Parts of the exercise =>
1. Using the excerpt below on adaptive sampling, decide whether each statement agrees with it: (a) in the low entropy, low varentropy case, adaptive sampling would suggest standard argmax sampling; (b) the low entropy, high varentropy case is described as usually the ideal case; (c) in the high entropy, low varentropy state, a "thinking" token could be inserted as the next token. Answer yes or no for each and quote the deciding words.
2. Print the passage of the excerpt below on adaptive sampling, starting at "This state represents" and ending at "with each other.".

Excerpt provided =>
==============================

Adaptive Sampling based on Entropy & Varentropy

Now that we have those metrics for uncertainty, we can develop strategies for how to use it.

Low Entropy, Low Varentropy

Low entropy, low varentropy

This is usually the ideal case. The model is certain not only in what its first option would be, but also what it would choose if the first option was incorrect. Often times this means that the list is ordered in a neat way.

In this case, adaptive sampling would suggest the standard argmax sampling, e.g. choose the token with the highest probabilitly.

Low Entropy, High Varentropy

Low entropy, high varentropy

In this case, the model predicts a few options very highly.

This is a tricky case- it may be representing a whole new branch of output, or it may be representing a few options such as a synonym.

In this case, we may want to “branch” by predicting both logits, seeing what paths they take and comparing the results. There are many ways to implement this branching, which we’ll discuss a little later.

Depending on the results of the branching, we might also want to ask the user. If we get two branches with fairly equal confidence (a measure of their entropy and varentropy) but different contents, we could formulate this as a question to the user.

High Entropy, Low Varentropy

High entropy, low varentropy

This state represents a possible low confidence state in the model. It may be seeing something that it doesn’t recognize at all, or all the options may be interchangeable with each other.

The best thing to do here is to help the model get to a higher confidence state. The first step of that is reflection. We could insert a “thinking” token here as the next token, e.g. “Wait..” seems to be OpenAI’s thinking token.

This thinking token should ideally cause the model to generate reflection tokens until it gets to a high confidence space.

==============================

Given information =>
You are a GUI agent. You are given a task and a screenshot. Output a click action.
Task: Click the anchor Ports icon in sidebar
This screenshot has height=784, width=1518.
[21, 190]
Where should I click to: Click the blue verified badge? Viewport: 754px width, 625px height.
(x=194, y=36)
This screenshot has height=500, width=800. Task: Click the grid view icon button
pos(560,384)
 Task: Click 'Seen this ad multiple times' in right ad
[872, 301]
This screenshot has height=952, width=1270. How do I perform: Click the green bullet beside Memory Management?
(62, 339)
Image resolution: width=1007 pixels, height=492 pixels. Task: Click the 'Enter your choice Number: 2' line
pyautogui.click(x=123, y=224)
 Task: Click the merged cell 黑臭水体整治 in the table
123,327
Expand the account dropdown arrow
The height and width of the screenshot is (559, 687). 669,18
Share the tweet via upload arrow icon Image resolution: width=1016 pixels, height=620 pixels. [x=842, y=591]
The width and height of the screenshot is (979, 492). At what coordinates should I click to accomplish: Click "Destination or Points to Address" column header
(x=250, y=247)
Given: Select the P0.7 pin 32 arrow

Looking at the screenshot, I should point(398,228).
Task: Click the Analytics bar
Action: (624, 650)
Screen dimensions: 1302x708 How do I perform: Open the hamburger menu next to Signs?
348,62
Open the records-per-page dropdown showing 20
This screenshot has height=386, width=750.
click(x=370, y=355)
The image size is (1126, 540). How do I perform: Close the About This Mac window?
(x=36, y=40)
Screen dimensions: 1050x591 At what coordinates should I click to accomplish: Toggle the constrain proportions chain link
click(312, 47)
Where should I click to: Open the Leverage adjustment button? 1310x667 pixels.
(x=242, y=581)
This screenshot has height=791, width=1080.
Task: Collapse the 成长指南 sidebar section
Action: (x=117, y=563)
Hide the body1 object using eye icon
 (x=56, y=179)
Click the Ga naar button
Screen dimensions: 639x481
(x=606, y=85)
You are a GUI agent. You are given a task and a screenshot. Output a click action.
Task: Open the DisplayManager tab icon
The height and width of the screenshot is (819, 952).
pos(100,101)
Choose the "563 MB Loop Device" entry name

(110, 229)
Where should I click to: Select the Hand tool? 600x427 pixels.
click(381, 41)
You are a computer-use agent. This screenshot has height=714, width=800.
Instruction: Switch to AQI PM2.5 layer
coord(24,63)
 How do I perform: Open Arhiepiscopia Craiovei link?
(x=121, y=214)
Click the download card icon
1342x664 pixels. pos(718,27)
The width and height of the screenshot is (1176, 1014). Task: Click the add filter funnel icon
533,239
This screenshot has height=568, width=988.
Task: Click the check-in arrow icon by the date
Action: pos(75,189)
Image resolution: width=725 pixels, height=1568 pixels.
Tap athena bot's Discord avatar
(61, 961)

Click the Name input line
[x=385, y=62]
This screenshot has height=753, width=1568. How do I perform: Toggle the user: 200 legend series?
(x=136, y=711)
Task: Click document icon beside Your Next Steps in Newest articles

==============================

Responses by task =>
1.
(a) Yes: "In this case, adaptive sampling would suggest the standard argmax sampling"
(b) No: "This is a tricky case"
(c) Yes: "We could insert a “thinking” token here as the next token"

2.
This state represents a possible low confidence state in the model. It may be seeing something that it doesn’t recognize at all, or all the options may be interchangeable with each other.